Hacktivists with the Anonymous movement and other online groups have waged a war on the Westboro Baptist Church following news that the group plans to demonstrate on the site of the Shady Hook Elementary School massacre.
Shirley Phelps-Roper of the notorious Westboro Baptist Church announced Friday that the Topeka, Kansas-based religious group would be picketing in Newtown, Connecticut, where less than five hours earlier a shooter opened fire killing more than two dozen people, mostly children.
“Westboro will picket in CT,” Shirley Phelps-Roper, a lawyer and spokesperson for the group, confirmed Friday afternoon over Twitter. On Saturday, she added, “Westboro will picket Sandy Hook Elementary School to sing praise to God for the glory of his work in executing his judgment.”
When the WBC first announced their intentions, the body of 20-year-old shooter Adam Lanza was still inside of Sandy Hook, where only hours earlier he murdered 20 children and six staffers after shooting and killing his mother at their nearby home. In the two days since, members of Anonymous and the UGNazi clan, among others, have launched a full-fledged assault on the WBC and its parishioners, exposing the personal information of church members and attempting relentlessly to collectively clear them off the Internet.
On Saturday, persons claiming alliance with the Anonymous movement released a video targeting the WBC and Phelps family, calling them “repugnant” and the leaders of a cause that is “hazardous to the lives of millions.”
“Since your one-dimensional thought protocol will conform not to any modern logic, we will not debate, argue, or attempt to reason with you. Instead, we have unanimously deemed your organization to be harmful to the population of The United States of America, and have therefore decided to execute an agenda of action which will progressively dismantle your institution of deceitful pretext and extreme bias, and cease when your zealotry runs dry,” the message continued.
“We will not allow you to corrupt the minds of America with your seeds of hatred. We will not allow you to inspire aggression to the social factions which you deem inferior. We will render you obsolete. We will destroy you.
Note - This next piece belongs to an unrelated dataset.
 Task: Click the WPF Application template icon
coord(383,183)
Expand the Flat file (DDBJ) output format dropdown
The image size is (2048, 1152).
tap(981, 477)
We are coming.”
In an accompanying dispatch, Anonymous provided the full names, emails, addresses and phone numbers of the Phelps family and most of the WBC. Within hours, other information materialized and was published on the Web, including the private Social Security numbers of several church members.
“LOL, BRB GETTING A PORSCHE UNDER FRED W PHELPS,” Twitter user @Shm00pLOL wrote on Sunday while including the Social Security number of the church’s founder.
“What they do is unacceptable, ripping on people who are innocent and attacking funerals of people who are mourning over loved ones,” wrote Shm00p, whose online profile references both the UGNazi group and the Rustle League, two Internets collective separate from the Anonymous movement.
By Sunday evening, Shirley Phelps-Roper’s Twitter account was hijacked, a take-over that’s been credited to a 15-year-old hacker named Cosmo who is currently barred from using the Internet following a conviction for computer-related crimes waged as part of the UGNazi group. On Monday, Phelps’ account remained hacked and had been defaced to include a background image that reads “Pray for Newtown.”
Additionally, a series of distributed denial-of-service (DDoS) attacks have been waged to wipe websites registered to the church, including GodHatesFags.com, at least momentarily offline. Furthermore, hacktivists have circulated multiple petitions on WhiteHouse.org that they hope will receive enough signatures to have the Obama administration investigate the church. One request to have the WBC’s IRS tax-exempt status reconsidered received over 13,000 signatures in less than a day; another asking the White House to legally recognize the WBS as a hate group garnered the attention of over 114,000 signees during the weekend.
Monday morning, the church’s official Twitter account announced, “I've never heard of Anonymous, but somehow they got our personal info. That is OUR info, not yours to give out! God will deliver us.”
The Westboro Baptist Church has become infamous during the last few decades for picketing high-profile funerals, notably the 1998 memorial for slain gay man Matthew Shepard. When the group announced earlier this year that they would picket the funerals of the victims of the Aurora, Colorado movie theater shooting, members of Anonymous asked for help in taking down the church.